Mit anderem Coach zum Erfolg?

Die Handballsaison neigt sich dem Ende entgegen. Die Männerteams aus Oederan und Niederwiesa müssen dringend punkten.

Oederan/Niederwiesa.

Die Anzahl der Spiele in der Handball-Bezirksliga wird immer kleiner, doch die Sorgen der Regionalvertreter in der Männer-Bezirksliga dafür immer größer. Noch vier Spieltage stehen bis zum Saisonende auf dem Programm. Und die Teams aus Oederan und Niederwiesa brauchen noch dringend Punkte für den Klassenerhalt.

Beim SV Niederwiesa (10. Platz/15:21 Punkte) verursachte die Auswärtsniederlage bei der USG Chemnitz in dieser Woche noch heftige Kopfschmerzen. "Natürlich war die Enttäuschung nach dem Spiel in Chemnitz groß, aber jetzt geht es um die nächste Aufgabe. Und diese lautet Heimspiel gegen den Tabellenvierten HC Fraureuth", sagt Trainer Martin Herwick. "Aber es bringt nichts, weiter darauf zu schauen, was vergangene Woche passiert ist. Wir müssen nach vorn blicken", sagt der Niederwiesaer Übungsleiter. Sein Team sei gegen Fraureuth, das bisher 22:14 Punkte sammelte, jedoch klarer Außenseiter und könne deshalb relativ befreit agieren. "Wir müssen an zwei Punkte glauben, im Angriff geordnet agieren, ein optimales Rückzugsverhalten an den Tag legen und technische Fehler vermeiden", zählt Herwick die Voraussetzungen für einen erfolgreichen Handballkampf auf, der morgen, 16Uhr in der Sporthalle des Samuel-von-Pufendorf-Gymnasiums Flöha beginnt. Nachholebedarf gebe es auch in der Abwehr. "Defensiv müssen wir aggressiver und stabiler agieren. Denn meine Mannschaft kassiert zu viele einfache Tore", kritisiert der Coach, der von seiner Truppe einen engagierten Kampf erwartet.

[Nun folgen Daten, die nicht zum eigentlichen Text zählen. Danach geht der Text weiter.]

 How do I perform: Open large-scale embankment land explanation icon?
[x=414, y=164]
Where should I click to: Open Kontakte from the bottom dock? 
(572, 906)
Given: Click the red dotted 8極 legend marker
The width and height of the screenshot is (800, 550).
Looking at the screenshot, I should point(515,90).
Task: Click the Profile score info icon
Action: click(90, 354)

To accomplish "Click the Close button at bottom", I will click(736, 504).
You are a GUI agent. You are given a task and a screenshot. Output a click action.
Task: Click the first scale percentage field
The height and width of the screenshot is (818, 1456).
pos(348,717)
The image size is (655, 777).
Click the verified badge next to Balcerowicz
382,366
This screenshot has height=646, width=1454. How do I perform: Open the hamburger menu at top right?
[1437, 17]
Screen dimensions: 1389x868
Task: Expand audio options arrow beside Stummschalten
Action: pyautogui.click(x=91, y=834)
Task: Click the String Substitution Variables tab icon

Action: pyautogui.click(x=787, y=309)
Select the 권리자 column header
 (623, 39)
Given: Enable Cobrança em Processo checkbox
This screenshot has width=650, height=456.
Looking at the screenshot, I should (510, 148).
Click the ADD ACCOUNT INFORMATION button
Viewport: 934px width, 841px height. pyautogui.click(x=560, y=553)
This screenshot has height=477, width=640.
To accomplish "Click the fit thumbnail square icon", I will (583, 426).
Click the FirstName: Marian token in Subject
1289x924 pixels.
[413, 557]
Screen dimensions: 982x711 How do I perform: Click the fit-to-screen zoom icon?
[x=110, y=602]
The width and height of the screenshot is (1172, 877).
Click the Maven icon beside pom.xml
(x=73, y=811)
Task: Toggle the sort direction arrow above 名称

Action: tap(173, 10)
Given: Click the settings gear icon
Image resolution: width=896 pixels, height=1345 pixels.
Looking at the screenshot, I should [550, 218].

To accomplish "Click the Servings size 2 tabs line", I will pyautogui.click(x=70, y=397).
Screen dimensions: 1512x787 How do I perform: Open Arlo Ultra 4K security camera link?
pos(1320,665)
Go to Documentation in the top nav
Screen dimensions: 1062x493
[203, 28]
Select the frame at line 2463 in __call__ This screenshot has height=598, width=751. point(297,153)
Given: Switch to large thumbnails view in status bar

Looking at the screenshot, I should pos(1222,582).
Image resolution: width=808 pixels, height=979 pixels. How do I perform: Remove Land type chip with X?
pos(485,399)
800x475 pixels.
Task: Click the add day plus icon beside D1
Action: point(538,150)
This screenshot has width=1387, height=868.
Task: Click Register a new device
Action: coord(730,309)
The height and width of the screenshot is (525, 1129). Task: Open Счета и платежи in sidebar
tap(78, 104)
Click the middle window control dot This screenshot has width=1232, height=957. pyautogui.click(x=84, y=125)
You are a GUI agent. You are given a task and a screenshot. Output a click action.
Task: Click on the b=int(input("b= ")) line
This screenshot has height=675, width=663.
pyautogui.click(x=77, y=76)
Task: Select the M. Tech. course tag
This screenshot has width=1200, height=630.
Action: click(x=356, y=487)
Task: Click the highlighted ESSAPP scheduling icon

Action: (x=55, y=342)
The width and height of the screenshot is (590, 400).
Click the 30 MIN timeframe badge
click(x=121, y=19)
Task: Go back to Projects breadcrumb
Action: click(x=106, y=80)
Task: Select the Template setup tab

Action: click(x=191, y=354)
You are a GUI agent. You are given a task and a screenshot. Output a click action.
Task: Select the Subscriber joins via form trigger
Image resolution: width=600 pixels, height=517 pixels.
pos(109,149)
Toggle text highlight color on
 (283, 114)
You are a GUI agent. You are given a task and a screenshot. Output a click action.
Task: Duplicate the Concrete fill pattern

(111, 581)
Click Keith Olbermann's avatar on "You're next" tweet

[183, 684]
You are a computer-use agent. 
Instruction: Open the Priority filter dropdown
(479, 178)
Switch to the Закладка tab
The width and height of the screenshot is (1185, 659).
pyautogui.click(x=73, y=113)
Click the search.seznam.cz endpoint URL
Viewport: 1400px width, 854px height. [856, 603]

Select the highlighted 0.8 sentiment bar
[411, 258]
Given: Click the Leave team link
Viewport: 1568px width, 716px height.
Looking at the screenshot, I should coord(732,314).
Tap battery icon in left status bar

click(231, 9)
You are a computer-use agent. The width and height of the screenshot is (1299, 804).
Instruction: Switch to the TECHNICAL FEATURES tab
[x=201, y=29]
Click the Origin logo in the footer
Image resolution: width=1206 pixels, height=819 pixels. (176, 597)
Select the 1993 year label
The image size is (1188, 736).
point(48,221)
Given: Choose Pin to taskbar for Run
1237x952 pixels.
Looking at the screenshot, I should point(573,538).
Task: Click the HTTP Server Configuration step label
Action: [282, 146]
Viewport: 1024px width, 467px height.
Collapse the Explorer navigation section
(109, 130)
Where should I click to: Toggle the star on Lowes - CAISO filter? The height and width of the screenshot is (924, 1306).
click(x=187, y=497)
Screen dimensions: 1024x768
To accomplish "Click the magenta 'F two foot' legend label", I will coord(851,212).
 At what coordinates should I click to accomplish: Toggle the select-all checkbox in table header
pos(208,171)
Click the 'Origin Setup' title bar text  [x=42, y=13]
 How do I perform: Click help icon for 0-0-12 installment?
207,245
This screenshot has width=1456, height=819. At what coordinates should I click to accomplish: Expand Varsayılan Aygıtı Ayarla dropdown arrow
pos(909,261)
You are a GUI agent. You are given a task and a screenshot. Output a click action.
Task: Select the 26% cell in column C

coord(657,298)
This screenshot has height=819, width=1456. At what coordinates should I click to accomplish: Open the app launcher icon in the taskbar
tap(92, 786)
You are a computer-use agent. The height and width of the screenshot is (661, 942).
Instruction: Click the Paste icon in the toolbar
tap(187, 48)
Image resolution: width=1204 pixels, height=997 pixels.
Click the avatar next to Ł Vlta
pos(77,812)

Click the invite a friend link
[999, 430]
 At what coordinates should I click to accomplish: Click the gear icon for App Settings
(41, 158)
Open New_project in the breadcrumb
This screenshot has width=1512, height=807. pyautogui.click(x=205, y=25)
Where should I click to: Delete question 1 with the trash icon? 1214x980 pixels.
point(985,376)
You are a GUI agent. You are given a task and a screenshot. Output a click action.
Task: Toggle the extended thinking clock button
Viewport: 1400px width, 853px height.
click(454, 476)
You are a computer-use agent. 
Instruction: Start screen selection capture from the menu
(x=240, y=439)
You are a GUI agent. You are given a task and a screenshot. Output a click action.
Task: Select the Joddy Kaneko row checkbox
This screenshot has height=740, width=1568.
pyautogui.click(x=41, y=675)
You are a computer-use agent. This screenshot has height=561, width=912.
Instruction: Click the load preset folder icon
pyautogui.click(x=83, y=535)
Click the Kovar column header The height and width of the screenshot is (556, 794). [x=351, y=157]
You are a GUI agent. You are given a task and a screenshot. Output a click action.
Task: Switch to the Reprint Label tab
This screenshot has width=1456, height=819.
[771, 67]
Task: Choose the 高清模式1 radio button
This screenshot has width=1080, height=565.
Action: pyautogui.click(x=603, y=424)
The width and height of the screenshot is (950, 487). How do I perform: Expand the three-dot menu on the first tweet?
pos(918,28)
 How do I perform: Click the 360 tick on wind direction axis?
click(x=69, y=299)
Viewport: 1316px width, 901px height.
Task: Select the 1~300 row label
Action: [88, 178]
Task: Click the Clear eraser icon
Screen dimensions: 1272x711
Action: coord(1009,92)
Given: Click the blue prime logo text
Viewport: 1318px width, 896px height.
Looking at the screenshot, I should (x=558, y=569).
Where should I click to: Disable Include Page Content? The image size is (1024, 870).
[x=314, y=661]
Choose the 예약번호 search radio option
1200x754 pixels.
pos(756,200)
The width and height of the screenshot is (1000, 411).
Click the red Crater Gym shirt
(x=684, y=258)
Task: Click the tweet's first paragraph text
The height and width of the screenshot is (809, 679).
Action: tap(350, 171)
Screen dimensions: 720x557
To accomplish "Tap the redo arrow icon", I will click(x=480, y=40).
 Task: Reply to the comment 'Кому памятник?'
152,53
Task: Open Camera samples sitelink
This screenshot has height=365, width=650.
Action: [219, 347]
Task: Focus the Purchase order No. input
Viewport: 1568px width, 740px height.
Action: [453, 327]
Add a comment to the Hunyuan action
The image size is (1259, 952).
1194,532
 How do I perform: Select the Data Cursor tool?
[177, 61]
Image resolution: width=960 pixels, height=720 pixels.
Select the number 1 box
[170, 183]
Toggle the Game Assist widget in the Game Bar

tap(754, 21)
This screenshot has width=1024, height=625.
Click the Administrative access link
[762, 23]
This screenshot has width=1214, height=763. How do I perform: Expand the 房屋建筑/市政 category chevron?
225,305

Beim Auswärtsspiel des HV Oederan (11./10:24) beim SV Rotation Weißenborn (9./15:21) wird morgen ab 18 Uhr ein anderer Trainer auf der Bank sitzen. Denn Robert Eckardt ist für die HVO-Recken zuständig. Er vertritt ausnahmsweise den etatmäßigen Übungsleiter Michael Kranz, der aus familiären Gründen verhindert ist. Im Kader ist Riccardo Seidel aus beruflichen Gründen nicht dabei, Frank Fleischer fehlt weiterhin wegen einer Verletzung. "Die Weißenborner haben ja in Sachen Klassenerhalt auch noch ein paar Sorgen. Und ich hätte nichts dagegen, wenn diese sportlichen Probleme morgen noch etwas größer werden würden", sagt der etatmäßige Oederaner Chef. Er wisse, dass für sein Team die Stunde der Wahrheit längst geschlagen habe. Denn es dürfte schon jetzt so gut wie sicher sein, dass mindestens zwei Teams den Weg nach unten antreten müssen. Und nach dieser Rechnung fehlen den Männern des HVO derzeit fünf Zähler bis zum rettenden Ufer. Allerdings hat Oederan noch ein Nachholspiel gegen den Tabellenletzten HC Annaberg-Buchholz zu bestreiten.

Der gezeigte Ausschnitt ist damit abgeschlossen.